In situations that I found to be simple to resolve the issue without the meeting, I look for the person who arranged the meeting (in same cases, going also to another colleague’s desk) and resolve the issue only by a few minutes talking (without having the scheduled meeting).

#4 – If you really need to set up a meeting, use the 8 steps to organize effective meetings, and the other 9 steps to lead it. I have written two previous posts that talk in detail about organizing a meeting (The Right Steps to Organize Effective Meetings!) And another about how to lead a meeting (How to Lead Meetings Effectively?).
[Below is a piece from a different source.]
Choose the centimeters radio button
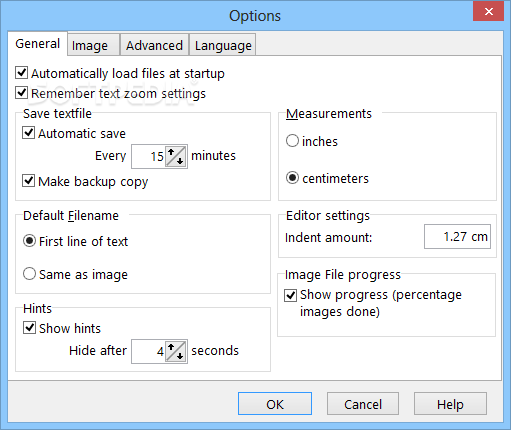511x430 pixels. (292, 178)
Here are the key points to keep in mind when organizing and leading a meeting:

The 8 Steps to Organize Effective Meetings:

  1. Before to arrange a meeting, make sure that you can not solve the issue Just going to the desks of some of your colleagues.
  2. Make sure to invite the key persons, and just them.
  3. Make clear, previously, the objectives of the meeting.
  4. Make sure to provide, previously, all the information needed for the attendant to contribute during the meeting.
  5. Set the duration of the meeting, putting the start time and end time.
  6. Ask for those who cannot attend, to send a substitute by delegation.
  7. Book the room.
  8. Send the meeting invitation.

The 9 Steps to Lead Meetings Effectively:

  1. Start on time!
  2. Remind everyone about the purpose of the meeting right at the beginning of the meeting!
  3. Keep track of time, agenda and goals!
  4. Keep the respect and discipline!
  5. When decisions are to be taken, there are usually two options: a consensus decision or by vote.
  6. Establish clear actions and the owners!
  7. Create the meeting minutes!
  8. Distribute the meeting minutes!
  9. Follow-up!

#5 – Do not navigate unproductive and silence some beeps from smartphone during the work time; and check social networks at lunch time. The 2014 Salary.com (IBM) survey on Wasting Time at Work Survey showed that the biggest waste of time at work is related to internet browsing. Today, in addition to the internet, smartphone messaging applications are also a source of wasted time and, even worse, a focus of inattention. While messaging applications are a good communication tool, they are being misused, and as a result the use of it are following the same bad path as the use of email did. There is a lot of overuse of these applications, with a huge sharing of photos and videos of all kinds, all the time. Lack of judgment, lack of common sense. Those that are part of several groups in this type of messaging application can hear the incoming signal of new messages / media at all times. Similar thing happens with social networking apps. This way, if you do not silence these warnings, you will be deconcentrated, consciously or not.

Following these habits can make your and your colleague’s work more productive. The Organization, as a whole, can increase its productivity through orientation campaigns and the application of internal rules, aiming to discipline the behavior of its employees, aiming at the implementation of these productivity habits. So everyone wins!